Intesa sulle nuove aliquote fiscali

Il Ministro Daniele Franco

Intesa al ministero dell’Economia sui tagli di tasse da 8 miliardi. Dopo giorni di riunioni tra il ministro Daniele Franco e i responsabili economici dei partiti di maggioranza, si è individuata un’intesa che va nella direzione di destinare poco meno di 7 miliardi di euro al taglio dell’Irpef e un po più di 1 miliardo di euro all’Irap. La riduzione partirà dal 2022 e sarà strutturale. 
Per quanto riguarda l’Irpef, le aliquote scenderanno da cinque a quattro: la fascia di reddito fino a 15mila euro resta al 23%; quella da 15mila euro a 28mila scende dal 27% al 25%; le due fasce successive verranno accorpate includendo i redditi da 28mila euro a 50mila euro con un’aliquota al 35%. Oltre i 50mila euro l’imposizione sarà del 43%. 

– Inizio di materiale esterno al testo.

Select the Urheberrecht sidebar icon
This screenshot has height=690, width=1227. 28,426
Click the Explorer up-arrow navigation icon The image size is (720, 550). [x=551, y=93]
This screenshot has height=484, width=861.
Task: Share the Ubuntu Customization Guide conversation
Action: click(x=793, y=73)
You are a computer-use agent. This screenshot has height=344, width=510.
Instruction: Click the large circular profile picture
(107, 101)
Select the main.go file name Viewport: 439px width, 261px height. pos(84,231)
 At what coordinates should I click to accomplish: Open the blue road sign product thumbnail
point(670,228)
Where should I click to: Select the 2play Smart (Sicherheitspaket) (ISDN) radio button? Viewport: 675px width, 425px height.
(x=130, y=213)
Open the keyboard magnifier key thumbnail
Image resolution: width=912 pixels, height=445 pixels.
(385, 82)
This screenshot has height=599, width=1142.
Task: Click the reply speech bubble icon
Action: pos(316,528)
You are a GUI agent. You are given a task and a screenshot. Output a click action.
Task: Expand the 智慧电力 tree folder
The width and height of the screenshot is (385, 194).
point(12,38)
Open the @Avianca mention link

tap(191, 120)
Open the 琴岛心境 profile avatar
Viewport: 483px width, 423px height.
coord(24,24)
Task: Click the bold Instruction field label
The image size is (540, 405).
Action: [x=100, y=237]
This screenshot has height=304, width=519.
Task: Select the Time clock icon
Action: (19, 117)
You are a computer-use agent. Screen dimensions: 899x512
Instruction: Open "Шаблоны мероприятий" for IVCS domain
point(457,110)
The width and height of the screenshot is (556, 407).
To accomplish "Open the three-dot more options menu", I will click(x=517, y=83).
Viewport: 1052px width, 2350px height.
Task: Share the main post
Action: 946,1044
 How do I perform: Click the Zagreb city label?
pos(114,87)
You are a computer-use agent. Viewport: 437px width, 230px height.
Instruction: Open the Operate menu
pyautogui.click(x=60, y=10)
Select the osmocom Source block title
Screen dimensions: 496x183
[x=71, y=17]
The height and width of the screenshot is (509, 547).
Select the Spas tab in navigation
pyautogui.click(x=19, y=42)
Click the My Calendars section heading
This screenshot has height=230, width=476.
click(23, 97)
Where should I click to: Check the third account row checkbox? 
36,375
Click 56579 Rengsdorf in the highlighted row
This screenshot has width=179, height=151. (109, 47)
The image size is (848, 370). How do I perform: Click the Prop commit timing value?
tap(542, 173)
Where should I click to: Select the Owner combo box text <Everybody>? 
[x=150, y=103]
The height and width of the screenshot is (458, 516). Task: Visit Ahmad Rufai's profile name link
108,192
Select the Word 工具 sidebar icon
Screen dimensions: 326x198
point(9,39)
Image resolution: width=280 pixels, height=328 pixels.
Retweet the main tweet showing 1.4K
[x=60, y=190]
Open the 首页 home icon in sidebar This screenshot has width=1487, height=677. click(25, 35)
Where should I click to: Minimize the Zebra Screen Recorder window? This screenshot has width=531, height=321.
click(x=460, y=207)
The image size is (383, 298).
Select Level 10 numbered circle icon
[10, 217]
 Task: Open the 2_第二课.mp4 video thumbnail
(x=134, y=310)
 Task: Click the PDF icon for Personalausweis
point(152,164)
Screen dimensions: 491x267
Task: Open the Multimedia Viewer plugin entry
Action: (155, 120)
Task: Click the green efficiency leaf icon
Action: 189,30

La riduzione dell’Irap sarà improntata a una “scelta verticale” che riguarderà le “persone fisiche, autonomi e ditte individuali” e non è escluso vengano inserite “anche le start up”, ha spiegato il viceministro al Mise, Gilberto Pichetto Fratin (Fi), il quale ha precisato che “ora l’intesa verrà portata da ciascuno dei responsabili economici” alle segreterie dei partiti di maggioranza. Ma dal twitter del leader della Lega Matteo Salvini l’accordo politico sembra, salvo eventuali aggiustamenti, chiuso: “Irpef più semplice e leggera per tutti i contribuenti, via l’Irap per tutte le persone fisiche: la Lega è al governo per difendere famiglie e imprese”, scrive. 
Il confronto tra il ministro Franco e i responsabili economici dei partiti della maggioranza, ha visto seduti al tavolo la viceministro Laura Castelli (M5S), il viceministro al Mise, Gilberto Pichetto Fratin (Fi), la sottosegretaria all’economia Maria Cecilia Guerra (Leu), il presidente della commissione Finanze della Camera, Luigi Marattin (Iv) e il responsabile economico del Pd Antonio Misiani e quello della Lega, Alberto Bagnai. 

Gli interventi non sono “misure spot, e soprattutto saranno percettibili – ha affermato Castelli – Nei prossimi giorni ci saranno alcuni aggiustamenti di dettaglio ma l’aspetto importante è che si è trovato un equilibrio tra forze politiche, perfettamente in linea con l’indirizzo Parlamentare. Il lavoro è stato molto positivo”. 
Di “buon accordo”, parla anche Marattin, il quale sottolinea cme la riforma contenga “interventi strutturali e risparmi di imposta più consistenti sul ceto medio. Entrambi gli interventi sono step di un percorso a due tappe già impostato e che vedrà compimento con la delega fiscale”.